Fearing pandemic, Indian-administered Kashmir authorities have delayed shifting of capital from Jammu to Srinagar
Fear of the COVID-19 pandemic has led authorities in Indian-administered Jammu and Kashmir to delay the 148-year-old practice of moving the capital to Srinagar in summers.
The region shifts capital twice a year — from Srinagar to Jammu in winters and back to Srinagar in summers.
Although the government has said the capital will stay in the hot plains of Jammu in summers because of the pandemic, experts say, it is a precursor to the plans divesting Srinagar, its capital status and to further disempower Muslim majority region of Kashmir Valley. Srinagar in the main city of the region.
Last week the High Court in the region had also expressed reservations at the practice of shifting capitals after every six months. The court has observed that the tradition locally known as Darbar Move, entails the loss of many working days and money to the public exchequer.

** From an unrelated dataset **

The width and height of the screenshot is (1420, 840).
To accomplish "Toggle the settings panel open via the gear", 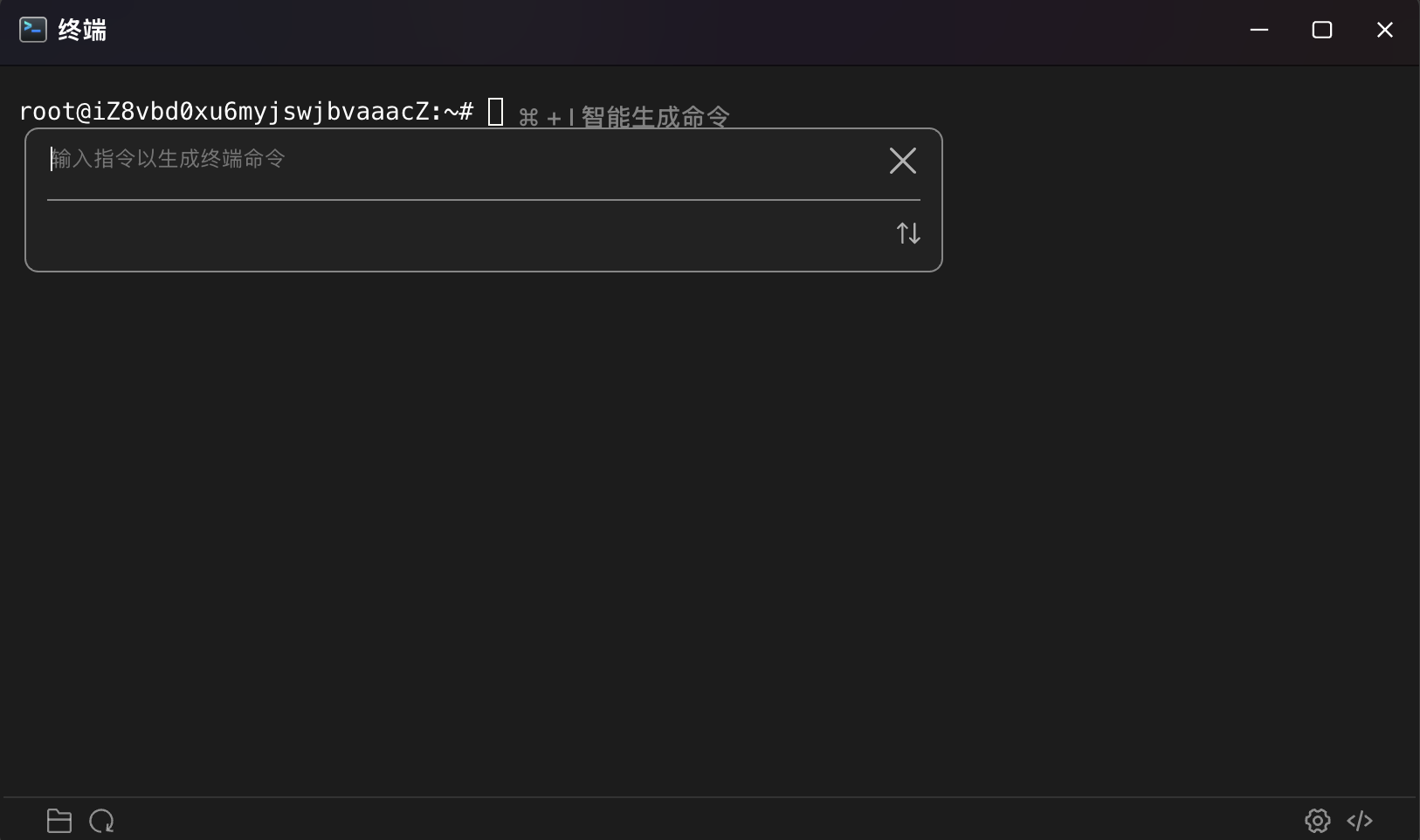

The court has called for documents for further hearing and judicial review of the case.
According to an order issued by the administration, the Darbar will open in Srinagar on June 15, as opposed to its scheduled opening in the first week of May.
Speaking to Anadolu Agency, Abdul Ahad a historian said the custom is linked to the economy, culture, and mutual tradition shared by people of the region over the past more than a century.